● **Problem to work on**
Write out the rows below word for word, starting at the row that contains "Expand the dropdown" and ending at the row that contains "coord(580,85)".

● **Input for this task**
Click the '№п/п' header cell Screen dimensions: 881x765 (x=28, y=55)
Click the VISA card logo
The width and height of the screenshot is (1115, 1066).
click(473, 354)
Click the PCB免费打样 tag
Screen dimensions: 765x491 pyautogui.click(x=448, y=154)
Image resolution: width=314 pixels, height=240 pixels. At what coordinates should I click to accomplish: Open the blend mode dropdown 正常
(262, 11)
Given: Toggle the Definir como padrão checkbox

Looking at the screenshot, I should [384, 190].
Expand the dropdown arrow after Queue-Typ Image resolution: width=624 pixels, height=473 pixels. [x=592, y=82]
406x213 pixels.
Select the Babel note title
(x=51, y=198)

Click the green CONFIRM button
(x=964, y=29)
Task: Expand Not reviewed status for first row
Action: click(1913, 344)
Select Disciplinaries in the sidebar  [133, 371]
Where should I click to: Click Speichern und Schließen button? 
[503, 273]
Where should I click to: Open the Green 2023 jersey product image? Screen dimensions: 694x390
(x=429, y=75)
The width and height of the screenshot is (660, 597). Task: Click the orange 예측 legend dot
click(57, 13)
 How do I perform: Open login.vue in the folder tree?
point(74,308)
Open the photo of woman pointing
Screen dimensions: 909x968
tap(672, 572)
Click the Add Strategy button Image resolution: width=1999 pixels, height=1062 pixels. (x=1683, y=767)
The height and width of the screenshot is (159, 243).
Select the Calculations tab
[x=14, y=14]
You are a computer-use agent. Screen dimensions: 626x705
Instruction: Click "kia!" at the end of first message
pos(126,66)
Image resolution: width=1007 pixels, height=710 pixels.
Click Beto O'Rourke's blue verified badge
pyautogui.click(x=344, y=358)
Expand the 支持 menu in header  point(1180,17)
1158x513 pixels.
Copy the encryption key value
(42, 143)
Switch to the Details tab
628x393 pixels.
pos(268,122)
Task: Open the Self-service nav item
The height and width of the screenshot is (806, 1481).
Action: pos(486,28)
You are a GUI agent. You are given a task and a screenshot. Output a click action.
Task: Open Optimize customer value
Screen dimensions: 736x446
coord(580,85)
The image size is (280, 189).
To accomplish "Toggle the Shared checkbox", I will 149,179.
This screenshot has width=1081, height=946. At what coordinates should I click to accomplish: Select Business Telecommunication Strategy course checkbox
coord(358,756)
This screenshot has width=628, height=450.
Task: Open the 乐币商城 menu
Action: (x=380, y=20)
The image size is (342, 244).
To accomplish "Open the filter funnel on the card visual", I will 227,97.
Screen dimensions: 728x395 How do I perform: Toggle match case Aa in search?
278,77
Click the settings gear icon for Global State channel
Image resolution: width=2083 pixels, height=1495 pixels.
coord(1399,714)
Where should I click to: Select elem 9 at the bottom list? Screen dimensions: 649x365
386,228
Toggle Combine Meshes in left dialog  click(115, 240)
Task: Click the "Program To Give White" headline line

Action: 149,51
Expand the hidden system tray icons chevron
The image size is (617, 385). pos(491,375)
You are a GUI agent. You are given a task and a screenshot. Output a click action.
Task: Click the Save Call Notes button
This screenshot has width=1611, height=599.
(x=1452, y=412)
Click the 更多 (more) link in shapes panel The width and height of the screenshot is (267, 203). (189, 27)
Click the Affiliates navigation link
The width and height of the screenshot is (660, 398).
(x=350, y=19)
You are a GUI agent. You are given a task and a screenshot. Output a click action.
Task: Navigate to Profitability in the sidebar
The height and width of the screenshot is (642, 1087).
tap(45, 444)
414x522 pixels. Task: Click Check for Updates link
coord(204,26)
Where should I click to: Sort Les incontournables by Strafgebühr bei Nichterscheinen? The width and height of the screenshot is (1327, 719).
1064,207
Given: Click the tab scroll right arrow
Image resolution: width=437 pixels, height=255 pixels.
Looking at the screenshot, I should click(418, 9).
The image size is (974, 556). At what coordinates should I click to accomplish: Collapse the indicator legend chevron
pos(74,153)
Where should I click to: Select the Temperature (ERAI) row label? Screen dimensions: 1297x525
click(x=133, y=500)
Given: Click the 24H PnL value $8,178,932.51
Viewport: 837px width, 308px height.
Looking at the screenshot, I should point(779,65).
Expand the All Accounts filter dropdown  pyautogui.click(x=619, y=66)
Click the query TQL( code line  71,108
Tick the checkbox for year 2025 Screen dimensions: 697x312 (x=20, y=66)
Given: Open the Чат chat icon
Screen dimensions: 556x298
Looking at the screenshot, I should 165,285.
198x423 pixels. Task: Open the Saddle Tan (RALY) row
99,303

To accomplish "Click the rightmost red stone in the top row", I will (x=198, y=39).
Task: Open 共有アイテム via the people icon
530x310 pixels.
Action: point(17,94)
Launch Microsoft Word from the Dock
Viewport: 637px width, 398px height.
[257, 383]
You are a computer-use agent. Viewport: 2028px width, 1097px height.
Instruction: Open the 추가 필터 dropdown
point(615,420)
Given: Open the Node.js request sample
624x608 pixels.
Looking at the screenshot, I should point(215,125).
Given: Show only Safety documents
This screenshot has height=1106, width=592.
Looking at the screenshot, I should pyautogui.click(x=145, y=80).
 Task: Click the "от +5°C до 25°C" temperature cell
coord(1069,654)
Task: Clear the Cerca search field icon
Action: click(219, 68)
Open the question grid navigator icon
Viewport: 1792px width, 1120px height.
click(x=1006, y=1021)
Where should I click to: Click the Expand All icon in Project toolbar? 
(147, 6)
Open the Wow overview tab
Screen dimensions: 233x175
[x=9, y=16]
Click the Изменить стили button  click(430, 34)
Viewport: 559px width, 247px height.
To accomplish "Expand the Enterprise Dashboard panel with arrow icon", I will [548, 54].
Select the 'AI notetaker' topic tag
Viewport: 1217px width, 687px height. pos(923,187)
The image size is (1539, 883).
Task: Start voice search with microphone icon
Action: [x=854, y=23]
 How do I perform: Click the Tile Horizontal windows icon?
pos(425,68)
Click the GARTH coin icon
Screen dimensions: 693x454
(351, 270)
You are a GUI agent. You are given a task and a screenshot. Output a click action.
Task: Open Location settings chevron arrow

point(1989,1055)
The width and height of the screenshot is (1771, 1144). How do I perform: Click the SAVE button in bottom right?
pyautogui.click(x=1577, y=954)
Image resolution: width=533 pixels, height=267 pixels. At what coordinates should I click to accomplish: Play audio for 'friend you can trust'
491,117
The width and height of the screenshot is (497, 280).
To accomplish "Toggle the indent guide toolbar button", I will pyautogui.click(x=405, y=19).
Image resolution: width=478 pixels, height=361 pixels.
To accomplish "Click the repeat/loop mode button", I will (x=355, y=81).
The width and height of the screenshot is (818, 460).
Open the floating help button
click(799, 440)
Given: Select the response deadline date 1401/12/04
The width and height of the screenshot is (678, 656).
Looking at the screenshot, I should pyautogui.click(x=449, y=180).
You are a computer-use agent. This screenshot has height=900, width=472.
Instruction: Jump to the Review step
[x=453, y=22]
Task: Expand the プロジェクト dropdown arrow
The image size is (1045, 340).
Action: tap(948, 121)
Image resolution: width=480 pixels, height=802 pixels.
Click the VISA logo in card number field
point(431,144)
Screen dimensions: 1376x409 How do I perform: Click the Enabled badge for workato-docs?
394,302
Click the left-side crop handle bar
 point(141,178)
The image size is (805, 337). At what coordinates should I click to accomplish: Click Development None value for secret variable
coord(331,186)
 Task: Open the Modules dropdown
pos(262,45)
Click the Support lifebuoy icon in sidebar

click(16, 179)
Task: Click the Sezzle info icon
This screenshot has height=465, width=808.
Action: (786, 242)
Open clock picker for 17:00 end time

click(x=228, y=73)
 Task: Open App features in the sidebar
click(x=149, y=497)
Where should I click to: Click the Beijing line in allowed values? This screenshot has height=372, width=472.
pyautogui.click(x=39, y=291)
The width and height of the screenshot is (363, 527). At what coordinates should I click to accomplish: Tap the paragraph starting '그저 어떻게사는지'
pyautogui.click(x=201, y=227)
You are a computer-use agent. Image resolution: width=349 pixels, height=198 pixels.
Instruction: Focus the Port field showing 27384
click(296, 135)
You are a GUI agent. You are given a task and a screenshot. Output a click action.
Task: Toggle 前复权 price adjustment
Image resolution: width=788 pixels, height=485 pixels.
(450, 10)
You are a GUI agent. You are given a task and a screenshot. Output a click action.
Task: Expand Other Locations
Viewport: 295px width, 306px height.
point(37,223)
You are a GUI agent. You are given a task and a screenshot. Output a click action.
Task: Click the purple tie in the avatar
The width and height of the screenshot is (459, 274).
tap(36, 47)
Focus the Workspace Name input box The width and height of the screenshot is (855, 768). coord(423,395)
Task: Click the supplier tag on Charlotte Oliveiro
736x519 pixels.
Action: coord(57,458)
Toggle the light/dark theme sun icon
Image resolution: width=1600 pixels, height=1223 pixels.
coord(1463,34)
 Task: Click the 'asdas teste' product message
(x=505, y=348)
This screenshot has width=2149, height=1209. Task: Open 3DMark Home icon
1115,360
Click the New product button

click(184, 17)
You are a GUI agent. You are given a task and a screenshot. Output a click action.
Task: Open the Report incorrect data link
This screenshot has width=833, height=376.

● **Exercise output**
Expand the dropdown arrow after Queue-Typ Image resolution: width=624 pixels, height=473 pixels. [x=592, y=82]
406x213 pixels.
Select the Babel note title
(x=51, y=198)

Click the green CONFIRM button
(x=964, y=29)
Task: Expand Not reviewed status for first row
Action: click(1913, 344)
Select Disciplinaries in the sidebar  [133, 371]
Where should I click to: Click Speichern und Schließen button? 
[503, 273]
Where should I click to: Open the Green 2023 jersey product image? Screen dimensions: 694x390
(x=429, y=75)
The width and height of the screenshot is (660, 597). Task: Click the orange 예측 legend dot
click(57, 13)
 How do I perform: Open login.vue in the folder tree?
point(74,308)
Open the photo of woman pointing
Screen dimensions: 909x968
tap(672, 572)
Click the Add Strategy button Image resolution: width=1999 pixels, height=1062 pixels. (x=1683, y=767)
The height and width of the screenshot is (159, 243).
Select the Calculations tab
[x=14, y=14]
You are a computer-use agent. Screen dimensions: 626x705
Instruction: Click "kia!" at the end of first message
pos(126,66)
Image resolution: width=1007 pixels, height=710 pixels.
Click Beto O'Rourke's blue verified badge
pyautogui.click(x=344, y=358)
Expand the 支持 menu in header  point(1180,17)
1158x513 pixels.
Copy the encryption key value
(42, 143)
Switch to the Details tab
628x393 pixels.
pos(268,122)
Task: Open the Self-service nav item
The height and width of the screenshot is (806, 1481).
Action: pos(486,28)
You are a GUI agent. You are given a task and a screenshot. Output a click action.
Task: Open Optimize customer value
Screen dimensions: 736x446
coord(580,85)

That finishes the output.